Die schwedische Band Tiamat geistert schon seit über 20 Jahren durch die Gothic-Szene und ist dort zu einer echten Größe geworden.
Vier Jahre nach ihrem letzten Album „Amanethes“ stellt die Gruppe nun ihr neues Werk „The Scarred People“ vor. Erscheinungstermin ist der 2. November.
Im Bezug auf Tiamat ist nach wie vor oft von Gothic Metal die Rede. Das mag auch daran liegen, dass die Band ihre Wurzel im Death Metal hat und sich in ihrer Frühphase dann Schritt für Schritt in Richtung Gothic bewegte. Heute muss man sagen: Mit Metal haben Tiamat so gut wie nichts mehr zu tun.

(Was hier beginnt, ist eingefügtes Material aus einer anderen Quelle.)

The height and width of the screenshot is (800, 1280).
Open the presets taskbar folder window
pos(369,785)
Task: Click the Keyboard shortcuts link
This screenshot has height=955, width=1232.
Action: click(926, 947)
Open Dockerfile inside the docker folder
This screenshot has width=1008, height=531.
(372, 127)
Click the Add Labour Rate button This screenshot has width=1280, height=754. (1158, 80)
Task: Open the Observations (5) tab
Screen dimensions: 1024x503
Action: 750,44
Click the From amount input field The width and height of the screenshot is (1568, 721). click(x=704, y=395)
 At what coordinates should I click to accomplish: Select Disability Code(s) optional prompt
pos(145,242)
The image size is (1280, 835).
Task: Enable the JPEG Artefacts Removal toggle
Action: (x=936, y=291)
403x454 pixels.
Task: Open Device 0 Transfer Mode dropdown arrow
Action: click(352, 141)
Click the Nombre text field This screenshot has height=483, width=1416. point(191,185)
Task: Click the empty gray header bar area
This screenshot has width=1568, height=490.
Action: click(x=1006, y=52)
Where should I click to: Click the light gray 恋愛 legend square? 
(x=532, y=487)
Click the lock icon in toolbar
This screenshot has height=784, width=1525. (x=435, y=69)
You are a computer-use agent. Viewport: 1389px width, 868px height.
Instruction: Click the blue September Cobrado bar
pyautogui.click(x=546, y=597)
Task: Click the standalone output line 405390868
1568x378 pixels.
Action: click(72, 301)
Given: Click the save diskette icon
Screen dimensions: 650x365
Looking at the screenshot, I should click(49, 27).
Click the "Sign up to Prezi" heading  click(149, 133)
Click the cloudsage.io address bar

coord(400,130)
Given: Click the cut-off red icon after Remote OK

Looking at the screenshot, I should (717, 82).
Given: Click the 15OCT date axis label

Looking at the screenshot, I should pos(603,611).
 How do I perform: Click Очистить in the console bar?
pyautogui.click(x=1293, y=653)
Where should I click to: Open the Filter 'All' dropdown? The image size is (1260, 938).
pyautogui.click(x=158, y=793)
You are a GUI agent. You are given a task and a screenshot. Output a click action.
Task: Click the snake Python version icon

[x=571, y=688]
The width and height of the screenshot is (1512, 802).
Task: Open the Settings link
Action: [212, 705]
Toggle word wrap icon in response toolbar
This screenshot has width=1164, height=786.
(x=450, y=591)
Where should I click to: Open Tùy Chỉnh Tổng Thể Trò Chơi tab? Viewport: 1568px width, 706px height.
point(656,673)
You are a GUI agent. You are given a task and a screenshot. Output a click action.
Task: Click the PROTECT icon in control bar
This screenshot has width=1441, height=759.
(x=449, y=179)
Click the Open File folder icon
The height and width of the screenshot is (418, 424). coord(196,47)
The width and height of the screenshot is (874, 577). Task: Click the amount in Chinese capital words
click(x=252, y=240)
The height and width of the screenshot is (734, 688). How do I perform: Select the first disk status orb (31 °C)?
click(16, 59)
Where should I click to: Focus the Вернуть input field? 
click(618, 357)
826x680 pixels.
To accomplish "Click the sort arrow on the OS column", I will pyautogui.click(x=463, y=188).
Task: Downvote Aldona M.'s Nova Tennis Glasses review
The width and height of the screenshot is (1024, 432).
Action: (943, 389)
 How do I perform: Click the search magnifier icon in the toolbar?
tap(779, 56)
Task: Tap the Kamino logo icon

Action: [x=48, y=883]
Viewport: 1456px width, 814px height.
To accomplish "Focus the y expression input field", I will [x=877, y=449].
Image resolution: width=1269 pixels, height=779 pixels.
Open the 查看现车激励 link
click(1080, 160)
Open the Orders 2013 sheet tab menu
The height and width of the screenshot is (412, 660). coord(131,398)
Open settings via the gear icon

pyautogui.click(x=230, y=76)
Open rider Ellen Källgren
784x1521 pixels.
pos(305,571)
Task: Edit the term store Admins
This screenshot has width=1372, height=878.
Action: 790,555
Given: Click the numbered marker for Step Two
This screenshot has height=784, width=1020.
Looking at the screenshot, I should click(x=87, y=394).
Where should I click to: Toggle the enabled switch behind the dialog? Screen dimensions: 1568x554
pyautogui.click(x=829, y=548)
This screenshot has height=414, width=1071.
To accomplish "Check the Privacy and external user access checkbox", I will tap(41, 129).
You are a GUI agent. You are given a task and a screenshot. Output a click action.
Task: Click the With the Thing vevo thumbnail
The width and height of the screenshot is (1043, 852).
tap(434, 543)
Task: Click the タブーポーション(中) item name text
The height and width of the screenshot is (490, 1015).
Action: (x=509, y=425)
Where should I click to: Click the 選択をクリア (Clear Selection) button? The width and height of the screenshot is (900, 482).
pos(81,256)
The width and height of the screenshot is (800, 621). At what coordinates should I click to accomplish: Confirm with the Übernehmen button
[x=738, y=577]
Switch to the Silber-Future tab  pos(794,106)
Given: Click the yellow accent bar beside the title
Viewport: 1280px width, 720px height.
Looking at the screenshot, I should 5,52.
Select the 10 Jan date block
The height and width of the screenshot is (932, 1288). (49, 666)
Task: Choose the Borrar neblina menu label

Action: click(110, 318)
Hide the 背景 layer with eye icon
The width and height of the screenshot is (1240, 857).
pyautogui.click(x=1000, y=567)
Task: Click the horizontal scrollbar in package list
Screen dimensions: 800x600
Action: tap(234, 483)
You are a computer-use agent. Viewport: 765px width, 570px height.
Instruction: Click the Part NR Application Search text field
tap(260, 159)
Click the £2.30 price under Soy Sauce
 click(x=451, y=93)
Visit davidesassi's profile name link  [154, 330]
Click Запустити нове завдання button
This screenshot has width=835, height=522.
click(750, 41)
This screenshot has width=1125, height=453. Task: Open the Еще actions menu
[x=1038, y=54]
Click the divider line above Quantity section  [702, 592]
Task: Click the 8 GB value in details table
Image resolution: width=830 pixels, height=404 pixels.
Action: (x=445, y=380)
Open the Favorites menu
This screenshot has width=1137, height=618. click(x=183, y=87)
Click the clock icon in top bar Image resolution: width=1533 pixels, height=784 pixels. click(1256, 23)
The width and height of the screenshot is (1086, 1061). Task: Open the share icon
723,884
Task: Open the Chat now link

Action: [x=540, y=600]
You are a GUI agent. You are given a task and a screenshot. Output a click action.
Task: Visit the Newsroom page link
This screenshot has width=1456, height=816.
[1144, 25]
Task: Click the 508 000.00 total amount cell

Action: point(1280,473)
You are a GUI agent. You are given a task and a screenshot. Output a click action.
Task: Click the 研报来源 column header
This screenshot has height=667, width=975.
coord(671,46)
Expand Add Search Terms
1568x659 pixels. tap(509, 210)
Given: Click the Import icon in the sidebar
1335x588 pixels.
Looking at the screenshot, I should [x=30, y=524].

Das galt im Prinzip schon in den letzten Jahren und manifestiert sich nun mit „The Scarred People“ weiter. Auf dem Plan steht ruhiger Gothic Rock mit Wave-Anleihen. Knapp 50 Minuten lang wird ein zeitloser, höchstens im Midtempo gespielter Sound geboten, der näher an den Sisters of Mercy ist als an irgendwelchen Metal-Bands.
Stimmungsvolle, etwas schnellere Rock-Stücke wie „Thunder & Lightning“ und das Titelstück „The Scarred People“ bilden auf Tiamats neuem Album schon die Ausnahme. Im Grunde ist ihr neues Werk nämlich ein Balladen-Album, dessen Löwenanteil aus melancholischen Rock-Balladen besteht.
Die sind recht spartanisch inszeniert, denn Einflüsse von Klavier und Keyboard sind höchstens tröpfchenweise zu hören. Auf die Rock-Instrumente legen die Schweden dafür aber auch volles Augenmerk. Ihre Spielfertigkeiten sind wirklich gut, was sich in richtig knackigen Gitarrensoli zeigt. Auf der spieltechnischen Seite liegen Tiamat damit weit über dem Durchschnitt anderer Gothic-Rock-Bands.
Etwas hintendran ist die Band dafür beim Songwriting, denn „The Scarred People“ ist mitnichten ein Hit-Album. Wirklich mitreißende Refrains kommen nicht vor, auch Ohrwurm-Melodien sind eher die Ausnahme. Das führt dazu, dass „The Scarred People“ anfangs etwas unzugänglich wirkt und Einarbeitungszeit erfordert.
Das recht unspektakuläre Songwriting sorgt zusammen mit der immergleichen Stimmlage von Sänger Johan leider dafür, dass sich einige Lieder des Albums zu gleich anhören. Fans von Oldschool-Gothic-Rock müssen sich davon aber nicht zwingend abschrecken lassen. Die wie gesagt zeitlose Aufmachung von „The Scarred People“ bietet denen im Prinzip ja was sie suchen – zumal die technische Umsetzung wirklich gelungen ist. Altmodisch muss also nicht unbedingt gleich schlecht sein.
Wer nicht explizit auf Oldschool-Gothic-Rock steht, der greift aber wohl eher zu einer „moderneren“ Platte. Andere Bands im Bereich Gothic Metal / Gothic Rock bieten im Moment nämlich wahlweise mehr Vielfalt (Tristania), mehr Epik (Mortemia) oder schlichtweg mehr Hits (Mono Inc.).
Fazit
„The Scarred People“ wirkt im Vergleich zu anderen Genre-Veröffentlichungen der letzten Jahre etwas aus der Zeit gefallen. Tiamat-Fans und Freunde von klassischem Gothic Rock liegen mit dem Album sicher nicht falsch, alle anderen finden ausgefallenere Alternativen.